-- EXERCISE PROMPT --
Write the listing below again, word for word.
╔══
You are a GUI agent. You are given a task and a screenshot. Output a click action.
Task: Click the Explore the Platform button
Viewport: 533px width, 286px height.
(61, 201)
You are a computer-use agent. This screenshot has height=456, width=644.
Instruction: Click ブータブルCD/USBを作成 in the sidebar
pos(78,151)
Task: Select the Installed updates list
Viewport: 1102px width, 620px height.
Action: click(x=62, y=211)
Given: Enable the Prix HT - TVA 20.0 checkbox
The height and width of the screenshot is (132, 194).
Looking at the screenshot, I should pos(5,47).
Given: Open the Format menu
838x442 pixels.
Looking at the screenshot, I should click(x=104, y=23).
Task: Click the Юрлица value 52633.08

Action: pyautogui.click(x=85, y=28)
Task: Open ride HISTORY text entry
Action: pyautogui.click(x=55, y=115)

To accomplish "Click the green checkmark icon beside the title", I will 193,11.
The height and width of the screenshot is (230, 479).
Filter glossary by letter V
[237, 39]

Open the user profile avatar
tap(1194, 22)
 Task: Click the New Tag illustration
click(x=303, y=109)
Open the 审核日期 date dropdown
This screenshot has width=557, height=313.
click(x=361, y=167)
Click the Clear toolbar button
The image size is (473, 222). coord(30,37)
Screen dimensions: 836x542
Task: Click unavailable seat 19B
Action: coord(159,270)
╚══
-- ANSWER TO THIS PROBLEM --
You are a GUI agent. You are given a task and a screenshot. Output a click action.
Task: Click the Explore the Platform button
Viewport: 533px width, 286px height.
(61, 201)
You are a computer-use agent. This screenshot has height=456, width=644.
Instruction: Click ブータブルCD/USBを作成 in the sidebar
pos(78,151)
Task: Select the Installed updates list
Viewport: 1102px width, 620px height.
Action: click(x=62, y=211)
Given: Enable the Prix HT - TVA 20.0 checkbox
The height and width of the screenshot is (132, 194).
Looking at the screenshot, I should pos(5,47).
Given: Open the Format menu
838x442 pixels.
Looking at the screenshot, I should click(x=104, y=23).
Task: Click the Юрлица value 52633.08

Action: pyautogui.click(x=85, y=28)
Task: Open ride HISTORY text entry
Action: pyautogui.click(x=55, y=115)

To accomplish "Click the green checkmark icon beside the title", I will 193,11.
The height and width of the screenshot is (230, 479).
Filter glossary by letter V
[237, 39]

Open the user profile avatar
tap(1194, 22)
 Task: Click the New Tag illustration
click(x=303, y=109)
Open the 审核日期 date dropdown
This screenshot has width=557, height=313.
click(x=361, y=167)
Click the Clear toolbar button
The image size is (473, 222). coord(30,37)
Screen dimensions: 836x542
Task: Click unavailable seat 19B
Action: coord(159,270)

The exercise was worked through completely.